- Problem to solve -
Reproduce everything from the line containing "I will coord(344,57)." down to the end of the rows, swapping "Switch" for "Change" and leaving all else unchanged.

Item-finding records:
+===+

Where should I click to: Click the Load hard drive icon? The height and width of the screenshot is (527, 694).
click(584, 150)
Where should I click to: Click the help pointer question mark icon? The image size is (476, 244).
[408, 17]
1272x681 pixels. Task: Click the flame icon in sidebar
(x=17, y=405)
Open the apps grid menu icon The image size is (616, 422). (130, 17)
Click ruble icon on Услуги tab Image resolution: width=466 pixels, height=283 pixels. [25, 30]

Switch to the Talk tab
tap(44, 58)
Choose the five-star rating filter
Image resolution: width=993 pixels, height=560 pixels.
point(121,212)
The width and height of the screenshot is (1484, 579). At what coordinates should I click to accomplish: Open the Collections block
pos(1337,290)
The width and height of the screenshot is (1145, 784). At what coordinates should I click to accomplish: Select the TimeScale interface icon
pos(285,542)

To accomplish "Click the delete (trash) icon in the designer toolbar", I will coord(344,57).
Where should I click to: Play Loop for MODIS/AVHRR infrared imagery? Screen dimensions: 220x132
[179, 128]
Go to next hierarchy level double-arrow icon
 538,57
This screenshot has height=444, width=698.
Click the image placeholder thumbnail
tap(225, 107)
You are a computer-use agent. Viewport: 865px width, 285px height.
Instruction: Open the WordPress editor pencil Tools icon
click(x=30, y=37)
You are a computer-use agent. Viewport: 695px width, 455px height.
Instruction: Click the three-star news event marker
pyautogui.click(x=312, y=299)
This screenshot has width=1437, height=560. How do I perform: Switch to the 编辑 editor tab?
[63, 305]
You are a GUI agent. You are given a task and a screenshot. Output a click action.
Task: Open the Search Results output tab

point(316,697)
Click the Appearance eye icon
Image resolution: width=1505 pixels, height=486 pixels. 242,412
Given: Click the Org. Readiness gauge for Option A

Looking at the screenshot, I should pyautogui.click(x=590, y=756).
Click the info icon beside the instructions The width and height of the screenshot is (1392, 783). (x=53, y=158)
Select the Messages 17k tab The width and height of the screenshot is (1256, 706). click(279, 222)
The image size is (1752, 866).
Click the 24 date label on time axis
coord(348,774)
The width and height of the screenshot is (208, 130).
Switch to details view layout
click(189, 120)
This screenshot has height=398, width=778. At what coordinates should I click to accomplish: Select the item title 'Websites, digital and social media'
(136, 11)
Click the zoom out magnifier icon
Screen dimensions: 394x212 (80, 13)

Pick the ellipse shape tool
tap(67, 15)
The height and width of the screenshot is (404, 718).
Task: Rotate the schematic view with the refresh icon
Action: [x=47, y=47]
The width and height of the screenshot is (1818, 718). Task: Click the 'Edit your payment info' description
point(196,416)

+===+

- Full answer -
To accomplish "Click the delete (trash) icon in the designer toolbar", I will coord(344,57).
Where should I click to: Play Loop for MODIS/AVHRR infrared imagery? Screen dimensions: 220x132
[179, 128]
Go to next hierarchy level double-arrow icon
 538,57
This screenshot has height=444, width=698.
Click the image placeholder thumbnail
tap(225, 107)
You are a computer-use agent. Viewport: 865px width, 285px height.
Instruction: Open the WordPress editor pencil Tools icon
click(x=30, y=37)
You are a computer-use agent. Viewport: 695px width, 455px height.
Instruction: Click the three-star news event marker
pyautogui.click(x=312, y=299)
This screenshot has width=1437, height=560. How do I perform: Change to the 编辑 editor tab?
[63, 305]
You are a GUI agent. You are given a task and a screenshot. Output a click action.
Task: Open the Search Results output tab

point(316,697)
Click the Appearance eye icon
Image resolution: width=1505 pixels, height=486 pixels. 242,412
Given: Click the Org. Readiness gauge for Option A

Looking at the screenshot, I should pyautogui.click(x=590, y=756).
Click the info icon beside the instructions The width and height of the screenshot is (1392, 783). (x=53, y=158)
Select the Messages 17k tab The width and height of the screenshot is (1256, 706). click(279, 222)
The image size is (1752, 866).
Click the 24 date label on time axis
coord(348,774)
The width and height of the screenshot is (208, 130).
Change to details view layout
click(189, 120)
This screenshot has height=398, width=778. At what coordinates should I click to accomplish: Select the item title 'Websites, digital and social media'
(136, 11)
Click the zoom out magnifier icon
Screen dimensions: 394x212 (80, 13)

Pick the ellipse shape tool
tap(67, 15)
The height and width of the screenshot is (404, 718).
Task: Rotate the schematic view with the refresh icon
Action: [x=47, y=47]
The width and height of the screenshot is (1818, 718). Task: Click the 'Edit your payment info' description
point(196,416)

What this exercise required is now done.